# Introducing my Bengal baby



## SomeRandomChick (Sep 11, 2011)

I already gave my introduction, but I should properly introduce my kitty.

She's 1 1/2, and is the most amusing cat I've ever been owned by. She has got a big personality, and must always be part of any action going on around the house. She's curious, nosy, persistent, loud, into everything, and tries her very best to tie up your legs and trip you when you walk, but she also talks right to you, rubs all over you while loudly purring, head butts your hands for head scratches, presents you her belly for rubbing (while kneading the air), and is generally just the sweetest little cat. I love her to pieces and she makes me smile all the time; all of her little quirks just endear her that much more to me.


This is CeCe:










She loves Da Bird, and when I fly it in front of the hallway, she retreats as far back in the hall as physically possible, then takes a running leap at it from the other end of the hall. When she hits it just right, she manages to pull the wand apart and then proudly makes off with her prize:










She loves to lick taps and play in and drink water, so we often run her a half-sink. She won't normally totally submerse herself, but she thinks nothing of getting her paws, chest, or head wet (not to mention the counters/mirror when she bats at it):










She loves to lounge on her cat tree between the window and sliding glass door, and this is usually where she relaxes when it's nap time:










And this is about the only time she's still and quiet :lol::


----------



## catloverami (Jul 5, 2010)

She's absolutely gorgeous. I love her color and very distinctive pattern. Are you showing her?


----------



## raecarrow (Oct 27, 2009)

Just make sure you leave your toilet lid down!

I <3 Bengals. They are really funny cats. My Teddy is my baby and the joke in my family is that Leo (my fraidy cat) is Teddy's pet because Leo is so scared of people. He likes me well enough though.


----------



## SomeRandomChick (Sep 11, 2011)

catloverami said:


> She's absolutely gorgeous. I love her color and very distinctive pattern. Are you showing her?


Thank you so much! I don't show her, she's a beloved, spoiled house pet.




raecarrow said:


> Just make sure you leave your toilet lid down!

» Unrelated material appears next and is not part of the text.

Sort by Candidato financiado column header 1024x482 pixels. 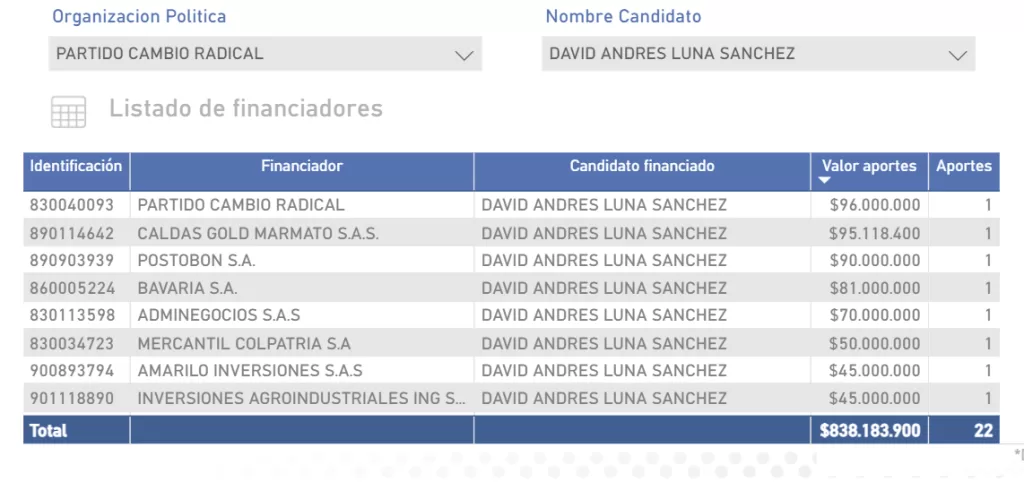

:lol: I learned that literally within 5 minutes of bringing her home. Her litter box is in the bathroom and it was the first place I took her when she came out of her carrier. I left her to it and heard her hop up onto something just minutes later. Sure enough, upon investigation, she was on the toilet seat, just starting to reach into the bowl. I don't mind water play, but the toilet? Ew! So our standing rule is keep the lid down, and it's the first thing we tell new guests.


----------



## Lenkolas (Jan 18, 2011)

Just look at that coat! And her eyes...she is stunning. Really. Congratulations on such gorgeous kitty! :love2


----------



## Shenanigans (Jul 23, 2011)

Awe, beautiful! Absolutely stunning! I just want to climb up on her little kitty tree and hug her while she's napping, lol. So do you have a sink, toilet lid and floor full of wet/dirty kitty paw prints too? Lol, my boy jumps onto the back of the toilet tank and into my sink to paw at the drain stopper until I fill the sink with enough water for him to drink / play with, then he jumps down, bringing a whole kitty mess with him. Same thing in the kitchen with his water bowl - when he doesn't have a sink or tub of water to play with, he paws at his water bowl until there's enough for him to prance around in.. I can follow the wet paw prints to his hide-out every time, hahaha.


----------



## ndiniz (Jun 29, 2009)

Very cute cat. I love Bengals! They're so stunning!


----------



## Dori (Oct 9, 2011)

Beautiful cat! I love the eyes! His markings remind me of Val's, before he got fluffy! So pretty! I can't wait to see more!


----------



## kittywitty (Jun 19, 2010)

Your new kitty is absolutely breathtaking gorgeous!!! Glad that she always makes you smile, aren't cats wonderful!! Looking forward to seeing more pics and videos (hint hint) of her playing.


----------



## Abbie (Jan 13, 2011)

Absolutely gorgeous markings. I had to show my OH just how beautiful she is


----------



## hal1 (Jul 16, 2011)

Very pretty girl. Nice color, not too warm not too cool.


----------



## SomeRandomChick (Sep 11, 2011)

Thank you all for the nice compliments! We're both blushing!


----------



## SomeRandomChick (Sep 11, 2011)

Shenanigans said:


> So do you have a sink, toilet lid and floor full of wet/dirty kitty paw prints too? Lol, my boy jumps onto the back of the toilet tank and into my sink to paw at the drain stopper until I fill the sink with enough water for him to drink / play with, then he jumps down, bringing a whole kitty mess with him. Same thing in the kitchen with his water bowl - when he doesn't have a sink or tub of water to play with, he paws at his water bowl until there's enough for him to prance around in.. I can follow the wet paw prints to his hide-out every time, hahaha.


Oh yes, this is all too familiar! I say she makes me a better house keeper since I'm constantly "mopping" the floors and counters. I also dust frequently because wet footprints are easier to deal with when they're not dirty. :lol:

I have to admit, I have low-pile area rugs and when she walks across them after waterplay, she leaves slightly darker kitty footprints from the water on her paws, and I think it's the cutest thing to see her little trail.


----------